GR: What sort of input does Sumo have into a game like this when working on the arcade conversion?

DM: We generally don't work on straight conversions; normally if we choose a conversion title to work on, we pick the titles that allow us some creative freedom. In this case (as with the OutRun titles) the original design was done in Japan and we were asked for our input from an early stage.

Ultimately there are, of course, restrictions - especially when versions for two different platforms are being developed on opposite sides of the world simultaneously, but everyone at Sega Europe and Japan have always been very accommodating with our ideas and suggestions.

GR: Sumo gets a lot of work on Sega games (OutRun, Virtua Tennis series.) Any idea why that might be? Any insight into the relationship you'd like to share?

DM: We were initially approached by Sega about OutRun 2 during our earliest months as a company, and since then, we've developed a really strong working relationship with them; there is a mutual understanding between us.

With Sega particularly, we feel like we're a real part of the team. Their accommodating attitude has allowed us to develop games alongside them rather than just for them.

GR: Console games moved away from simple arcade titles, but it seems like we're moving back to finding them acceptable again.
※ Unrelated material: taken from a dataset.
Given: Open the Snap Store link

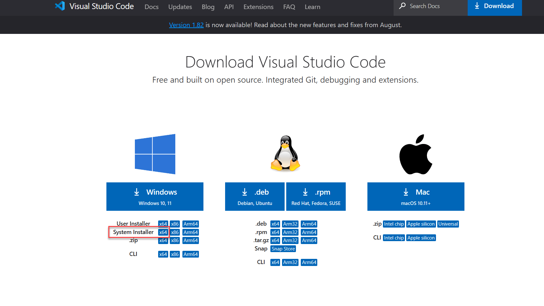Looking at the screenshot, I should point(283,249).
Any thoughts on why?

DM: I think at the moment there are a lot of choices on the market for in-depth gameplay experiences, which are great in their place. It's fine to lose yourself for a few hours in a game but more and more these days, people just don't have 2 or 3 hours in an evening to spend in front of the TV.

People want to have their game experience when they can fit it in and if that's only for five or fifteen minutes then simple games with immediate reward are more appropriate... the arcade classics fit into this style perfectly.